Pemulihan tersebut terutama didorong oleh peningkatan jumlah malam kamar terjual (room nights) dan kenaikan rata-rata tarif kamar (ARR) di Paradisus by Meliá Bali yang didukung oleh paket all-inclusive. Segmen konstruksi juga meningkatkan margin EBITDA menjadi 8,2 persen dari 7,3 persen pada semester-I 2025.
Sejalan dengan itu, SSIA mencatat laba bersih sebesar Rp262,6 miliar pada semester I 2026, terutama didukung oleh kinerja kuat segmen properti. Segmen properti membukukan laba bersih sebesar Rp459,3 miliar, dibandingkan Rp44,9 miliar pada periode serupa di 2025.

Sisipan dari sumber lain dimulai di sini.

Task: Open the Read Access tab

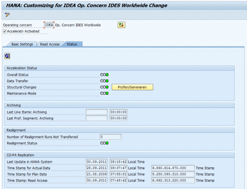Action: [49, 44]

Segmen konstruksi juga menunjukkan pertumbuhan laba bersih 21,1 persen (YoY) menjadi Rp93,2 miliar. Sementara itu, segmen perhotelan masih mencatat rugi bersih sebesar Rp83,8 miliar, namun membaik 20,3 persen dibandingkan rugi bersih sebesar Rp105,1 miliar pada paruh pertama 2025.
Posisi kas perseroan pada semester I 2026 tercatat sebesar Rp1,09 triliun, turun 4,2 persen (YoY) dibandingkan Rp1.14 triliun pada kuartal I 2026. Penurunan tersebut disebabkan oleh adanya pembayaran bunga atas renovasi Paradisus by Meliá Bali dan biaya pengembangan lahan.